Naam reeds in de oude Fr. wetten. De constructie was eerst eenvoudig: houten koker (pomp) met schuif of klep, later open landhoofden, afsluitbaar met valdeur, draaideur(en) of schotbalken.Zie: Beekman, D.W.R.; Winsemius, Historische ontwikkeling; Binnendiken en Slieperdiken; Moerman, 228.

Zijlatten. In de M.E. bestuurscollege voor de Z.en, wrsch. bestaande uit twee of meer gewone atten. Zijlbestuur. Bestuurscollege voor de sluizen. In de M.E. geen uniform Z.-bestuur in Frl.; de meeste Z.en werden bestuurd door kerkelijke instellingen, hoofdelingen of steden, de rest werd door de onderhoudplichtigen of door de (Z.-)atten bestuurd.

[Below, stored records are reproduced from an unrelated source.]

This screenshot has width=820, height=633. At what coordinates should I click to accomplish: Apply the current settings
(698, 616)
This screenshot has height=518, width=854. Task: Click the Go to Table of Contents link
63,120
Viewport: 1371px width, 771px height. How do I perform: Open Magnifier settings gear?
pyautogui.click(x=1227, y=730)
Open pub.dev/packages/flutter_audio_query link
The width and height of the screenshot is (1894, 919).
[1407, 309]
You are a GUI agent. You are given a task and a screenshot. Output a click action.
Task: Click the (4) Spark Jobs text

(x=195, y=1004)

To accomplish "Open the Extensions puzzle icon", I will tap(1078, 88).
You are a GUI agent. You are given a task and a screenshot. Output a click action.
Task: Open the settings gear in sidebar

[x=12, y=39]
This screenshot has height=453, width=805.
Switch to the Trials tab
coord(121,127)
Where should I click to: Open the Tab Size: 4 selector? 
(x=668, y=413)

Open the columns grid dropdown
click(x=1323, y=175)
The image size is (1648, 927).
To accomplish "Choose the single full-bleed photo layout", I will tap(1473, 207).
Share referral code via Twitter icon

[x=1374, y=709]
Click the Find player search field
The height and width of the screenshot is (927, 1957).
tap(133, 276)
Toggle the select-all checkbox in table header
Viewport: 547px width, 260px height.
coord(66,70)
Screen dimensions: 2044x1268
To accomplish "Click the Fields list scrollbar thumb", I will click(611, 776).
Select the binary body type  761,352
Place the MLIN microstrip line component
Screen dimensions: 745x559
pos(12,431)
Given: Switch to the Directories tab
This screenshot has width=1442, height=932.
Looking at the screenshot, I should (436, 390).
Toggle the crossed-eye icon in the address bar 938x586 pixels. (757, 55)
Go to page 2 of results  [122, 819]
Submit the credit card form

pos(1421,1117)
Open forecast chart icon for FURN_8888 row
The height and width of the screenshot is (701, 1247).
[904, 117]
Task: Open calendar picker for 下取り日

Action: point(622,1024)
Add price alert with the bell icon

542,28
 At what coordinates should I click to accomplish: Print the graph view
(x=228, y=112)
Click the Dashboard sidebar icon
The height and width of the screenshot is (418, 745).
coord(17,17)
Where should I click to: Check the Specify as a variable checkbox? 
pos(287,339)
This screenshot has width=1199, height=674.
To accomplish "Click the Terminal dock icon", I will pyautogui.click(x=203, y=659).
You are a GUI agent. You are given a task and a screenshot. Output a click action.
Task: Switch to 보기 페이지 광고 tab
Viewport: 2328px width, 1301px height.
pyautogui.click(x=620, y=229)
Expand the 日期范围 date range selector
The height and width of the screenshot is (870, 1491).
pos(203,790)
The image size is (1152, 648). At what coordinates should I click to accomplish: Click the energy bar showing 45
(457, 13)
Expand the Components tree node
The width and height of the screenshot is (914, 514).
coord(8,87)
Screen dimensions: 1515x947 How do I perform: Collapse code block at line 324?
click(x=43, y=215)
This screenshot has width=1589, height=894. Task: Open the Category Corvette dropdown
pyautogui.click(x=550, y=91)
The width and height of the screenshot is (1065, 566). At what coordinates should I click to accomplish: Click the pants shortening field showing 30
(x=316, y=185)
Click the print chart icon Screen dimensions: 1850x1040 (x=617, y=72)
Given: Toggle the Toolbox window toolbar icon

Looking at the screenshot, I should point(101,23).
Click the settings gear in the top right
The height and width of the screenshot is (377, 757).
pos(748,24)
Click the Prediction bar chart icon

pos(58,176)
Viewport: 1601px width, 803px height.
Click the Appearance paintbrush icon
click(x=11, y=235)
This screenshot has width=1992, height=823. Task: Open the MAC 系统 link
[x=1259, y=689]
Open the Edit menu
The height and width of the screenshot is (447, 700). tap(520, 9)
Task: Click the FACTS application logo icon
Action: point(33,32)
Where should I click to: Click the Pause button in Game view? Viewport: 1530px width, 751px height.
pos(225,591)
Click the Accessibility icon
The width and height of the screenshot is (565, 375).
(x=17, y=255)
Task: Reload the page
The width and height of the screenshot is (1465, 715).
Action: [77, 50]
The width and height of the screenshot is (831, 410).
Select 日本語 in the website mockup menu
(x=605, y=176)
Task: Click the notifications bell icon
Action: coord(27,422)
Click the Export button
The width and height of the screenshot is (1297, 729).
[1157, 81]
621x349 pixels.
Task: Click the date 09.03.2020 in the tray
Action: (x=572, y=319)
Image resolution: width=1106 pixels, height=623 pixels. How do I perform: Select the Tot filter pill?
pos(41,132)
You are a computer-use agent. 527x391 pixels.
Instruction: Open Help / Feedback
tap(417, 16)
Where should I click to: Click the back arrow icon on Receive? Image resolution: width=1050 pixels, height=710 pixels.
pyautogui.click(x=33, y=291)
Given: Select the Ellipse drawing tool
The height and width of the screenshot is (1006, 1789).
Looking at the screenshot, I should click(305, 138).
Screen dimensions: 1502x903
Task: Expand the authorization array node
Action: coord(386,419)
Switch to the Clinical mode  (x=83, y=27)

De rechtspraak over de Z.en berustte meestal bij de gewone rechterlijke colleges, bijv. bij het schouten- en later bij het grietenijgerecht. Was een sluis van belang voor meer dan één grietenij, dan werd een speciaal gerecht uit die grietenijen gevormd. Na de komst van de Saksische hertogen bemoeide het Hof zich dikwijls met het Z.bestuur. De taak werd later door Ged. Staten overgenomen. Zijllasten. Verplichting tot het onderhoud van de sluizen. Deze rustte in Frl. in principe op de landen die via die sluizen afwaterden.

De Z.-lasten van een bepaalde sluis konden op slechts één boerderij rusten, of op een dorp of één of meer grietenijen. Vele sluizen waren echter in onderhoud bij kerkelijke instellingen. Deze hadden het tol- en visrecht. Na de reformatie nam het gewest het onderhoud over. Bij dringende reparatie werden tijdens de Republiek de sluizen ook eigendom van het gewest, of betaalde dit subsidie voor herstel. Zijlroede. Toevoerleiding naar de Z.

Het woord reeds in de oude Fr. wetten. Eerst wrsch. de naam van het opgegraven (verwijde en/of verdiepte) deel van de hoofdader, later ook die van een groter deel van vaart of kanaal.

Zijlsloot. In het N. deel van het nieuwland van de Middelzee vaak de naam van tochten voor de afvoer van overtollig water naar de Z.en in de oude dijken. Zijlvester. Oude Groningse naam voor rechter in een dijk- of afwateringswaterschap. In Frl. werd de Mormike-Z. in de 17de en 18de eeuw beheerd door een door Ged. Staten benoemde Z.-vester.